* [What is required]
Repeat exactly the opening lines of the records, ending with the line that contains "The width and height of the screenshot is (1108, 689).".

Content starts

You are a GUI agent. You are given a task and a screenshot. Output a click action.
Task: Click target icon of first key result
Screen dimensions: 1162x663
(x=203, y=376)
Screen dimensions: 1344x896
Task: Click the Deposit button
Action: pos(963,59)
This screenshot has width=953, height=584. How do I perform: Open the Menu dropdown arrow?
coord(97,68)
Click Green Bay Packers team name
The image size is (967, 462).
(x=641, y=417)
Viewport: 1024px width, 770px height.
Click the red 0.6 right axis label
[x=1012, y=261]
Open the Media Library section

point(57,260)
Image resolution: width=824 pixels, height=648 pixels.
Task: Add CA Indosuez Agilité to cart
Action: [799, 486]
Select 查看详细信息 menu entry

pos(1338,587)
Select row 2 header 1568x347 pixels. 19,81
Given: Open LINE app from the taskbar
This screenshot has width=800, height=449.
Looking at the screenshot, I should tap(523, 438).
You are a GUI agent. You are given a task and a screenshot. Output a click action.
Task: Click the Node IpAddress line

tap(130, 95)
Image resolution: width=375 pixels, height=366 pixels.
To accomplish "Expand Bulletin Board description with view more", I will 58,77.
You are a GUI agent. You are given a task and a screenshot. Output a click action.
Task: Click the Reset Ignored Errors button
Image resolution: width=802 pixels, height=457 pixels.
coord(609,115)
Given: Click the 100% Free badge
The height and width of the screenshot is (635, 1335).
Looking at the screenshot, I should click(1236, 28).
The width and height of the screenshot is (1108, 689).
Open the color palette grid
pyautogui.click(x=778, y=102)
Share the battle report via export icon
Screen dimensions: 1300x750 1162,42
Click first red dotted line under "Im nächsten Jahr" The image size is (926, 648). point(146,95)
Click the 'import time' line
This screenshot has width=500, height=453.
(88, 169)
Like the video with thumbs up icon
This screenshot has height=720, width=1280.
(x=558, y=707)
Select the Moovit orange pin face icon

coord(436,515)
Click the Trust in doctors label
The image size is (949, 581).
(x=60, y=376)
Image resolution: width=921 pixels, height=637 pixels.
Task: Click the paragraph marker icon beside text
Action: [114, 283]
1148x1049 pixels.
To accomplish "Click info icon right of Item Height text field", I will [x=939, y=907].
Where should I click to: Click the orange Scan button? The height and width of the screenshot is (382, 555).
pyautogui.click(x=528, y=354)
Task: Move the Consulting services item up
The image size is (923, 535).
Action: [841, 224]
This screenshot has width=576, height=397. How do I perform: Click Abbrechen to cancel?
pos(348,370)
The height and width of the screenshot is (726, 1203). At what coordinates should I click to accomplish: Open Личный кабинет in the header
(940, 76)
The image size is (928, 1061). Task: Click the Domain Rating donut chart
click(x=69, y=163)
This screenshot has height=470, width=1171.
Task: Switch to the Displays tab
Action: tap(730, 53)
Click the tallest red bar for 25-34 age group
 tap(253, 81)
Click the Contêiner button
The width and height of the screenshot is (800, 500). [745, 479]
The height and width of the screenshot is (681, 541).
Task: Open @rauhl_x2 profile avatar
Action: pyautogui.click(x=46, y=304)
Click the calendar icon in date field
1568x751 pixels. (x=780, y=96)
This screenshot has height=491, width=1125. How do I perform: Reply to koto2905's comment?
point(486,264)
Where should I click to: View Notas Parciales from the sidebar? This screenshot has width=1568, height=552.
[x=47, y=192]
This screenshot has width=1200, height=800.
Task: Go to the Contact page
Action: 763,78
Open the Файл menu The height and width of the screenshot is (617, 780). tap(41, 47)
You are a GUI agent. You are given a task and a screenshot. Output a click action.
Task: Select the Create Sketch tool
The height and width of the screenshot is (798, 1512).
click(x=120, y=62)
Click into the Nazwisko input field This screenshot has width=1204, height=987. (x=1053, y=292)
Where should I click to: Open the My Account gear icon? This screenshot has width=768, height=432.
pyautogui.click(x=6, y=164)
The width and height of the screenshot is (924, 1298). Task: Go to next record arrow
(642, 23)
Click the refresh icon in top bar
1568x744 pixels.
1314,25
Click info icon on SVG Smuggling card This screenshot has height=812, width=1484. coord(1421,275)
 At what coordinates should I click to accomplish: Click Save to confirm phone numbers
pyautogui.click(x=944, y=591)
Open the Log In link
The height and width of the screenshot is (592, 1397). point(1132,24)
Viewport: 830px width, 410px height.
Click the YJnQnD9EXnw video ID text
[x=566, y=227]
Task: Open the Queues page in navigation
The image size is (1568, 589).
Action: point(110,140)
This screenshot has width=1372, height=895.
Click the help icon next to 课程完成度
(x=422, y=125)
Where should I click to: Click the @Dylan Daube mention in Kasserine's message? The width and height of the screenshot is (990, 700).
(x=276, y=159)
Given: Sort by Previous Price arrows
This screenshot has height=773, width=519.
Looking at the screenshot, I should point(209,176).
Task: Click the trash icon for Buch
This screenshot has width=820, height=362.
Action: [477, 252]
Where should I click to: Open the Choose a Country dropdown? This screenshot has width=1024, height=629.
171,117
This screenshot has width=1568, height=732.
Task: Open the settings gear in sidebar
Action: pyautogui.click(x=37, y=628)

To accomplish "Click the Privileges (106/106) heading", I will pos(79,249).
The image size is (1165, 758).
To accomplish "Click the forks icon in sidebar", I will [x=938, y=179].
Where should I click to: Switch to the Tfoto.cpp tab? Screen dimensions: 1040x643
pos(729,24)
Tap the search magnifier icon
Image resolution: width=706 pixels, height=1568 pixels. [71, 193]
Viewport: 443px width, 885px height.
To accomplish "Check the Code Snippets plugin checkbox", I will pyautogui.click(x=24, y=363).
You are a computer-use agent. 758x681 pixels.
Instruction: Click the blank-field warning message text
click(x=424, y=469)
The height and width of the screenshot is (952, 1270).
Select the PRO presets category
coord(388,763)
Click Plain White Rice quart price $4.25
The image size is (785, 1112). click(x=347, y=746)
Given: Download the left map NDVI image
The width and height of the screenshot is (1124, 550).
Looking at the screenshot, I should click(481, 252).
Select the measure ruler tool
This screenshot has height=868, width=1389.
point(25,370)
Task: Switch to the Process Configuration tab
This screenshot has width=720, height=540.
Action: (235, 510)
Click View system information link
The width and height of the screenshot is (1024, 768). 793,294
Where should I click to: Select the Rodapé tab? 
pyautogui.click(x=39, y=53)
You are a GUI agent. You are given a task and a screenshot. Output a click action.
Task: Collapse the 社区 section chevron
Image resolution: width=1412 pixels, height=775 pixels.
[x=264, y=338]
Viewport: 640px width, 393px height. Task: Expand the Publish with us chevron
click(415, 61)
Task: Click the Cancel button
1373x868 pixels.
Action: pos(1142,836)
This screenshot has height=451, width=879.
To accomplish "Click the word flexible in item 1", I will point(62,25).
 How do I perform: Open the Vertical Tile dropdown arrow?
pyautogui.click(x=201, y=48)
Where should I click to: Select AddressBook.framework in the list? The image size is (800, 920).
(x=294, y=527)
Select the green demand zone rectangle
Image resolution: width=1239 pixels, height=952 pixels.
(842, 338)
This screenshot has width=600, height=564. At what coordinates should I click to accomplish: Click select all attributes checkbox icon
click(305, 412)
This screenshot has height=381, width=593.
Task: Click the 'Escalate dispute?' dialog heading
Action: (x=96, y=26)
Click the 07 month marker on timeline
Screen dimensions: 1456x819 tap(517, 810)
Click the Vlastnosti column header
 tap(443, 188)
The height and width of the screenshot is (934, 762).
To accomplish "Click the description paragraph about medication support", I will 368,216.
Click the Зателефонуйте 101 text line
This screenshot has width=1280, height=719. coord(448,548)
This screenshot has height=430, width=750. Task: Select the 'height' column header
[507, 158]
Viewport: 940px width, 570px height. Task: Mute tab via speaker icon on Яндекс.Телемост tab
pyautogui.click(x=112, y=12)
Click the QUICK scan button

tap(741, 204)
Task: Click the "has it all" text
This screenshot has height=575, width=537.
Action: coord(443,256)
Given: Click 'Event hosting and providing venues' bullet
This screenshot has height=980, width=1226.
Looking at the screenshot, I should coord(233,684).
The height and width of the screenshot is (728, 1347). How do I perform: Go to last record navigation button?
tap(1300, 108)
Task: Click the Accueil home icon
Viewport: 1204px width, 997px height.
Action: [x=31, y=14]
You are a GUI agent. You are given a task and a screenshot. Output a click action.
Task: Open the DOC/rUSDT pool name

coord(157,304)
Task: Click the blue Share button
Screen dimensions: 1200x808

Content ends

* [Result below]
You are a GUI agent. You are given a task and a screenshot. Output a click action.
Task: Click target icon of first key result
Screen dimensions: 1162x663
(x=203, y=376)
Screen dimensions: 1344x896
Task: Click the Deposit button
Action: pos(963,59)
This screenshot has width=953, height=584. How do I perform: Open the Menu dropdown arrow?
coord(97,68)
Click Green Bay Packers team name
The image size is (967, 462).
(x=641, y=417)
Viewport: 1024px width, 770px height.
Click the red 0.6 right axis label
[x=1012, y=261]
Open the Media Library section

point(57,260)
Image resolution: width=824 pixels, height=648 pixels.
Task: Add CA Indosuez Agilité to cart
Action: [799, 486]
Select 查看详细信息 menu entry

pos(1338,587)
Select row 2 header 1568x347 pixels. 19,81
Given: Open LINE app from the taskbar
This screenshot has width=800, height=449.
Looking at the screenshot, I should tap(523, 438).
You are a GUI agent. You are given a task and a screenshot. Output a click action.
Task: Click the Node IpAddress line

tap(130, 95)
Image resolution: width=375 pixels, height=366 pixels.
To accomplish "Expand Bulletin Board description with view more", I will 58,77.
You are a GUI agent. You are given a task and a screenshot. Output a click action.
Task: Click the Reset Ignored Errors button
Image resolution: width=802 pixels, height=457 pixels.
coord(609,115)
Given: Click the 100% Free badge
The height and width of the screenshot is (635, 1335).
Looking at the screenshot, I should click(1236, 28).
The width and height of the screenshot is (1108, 689).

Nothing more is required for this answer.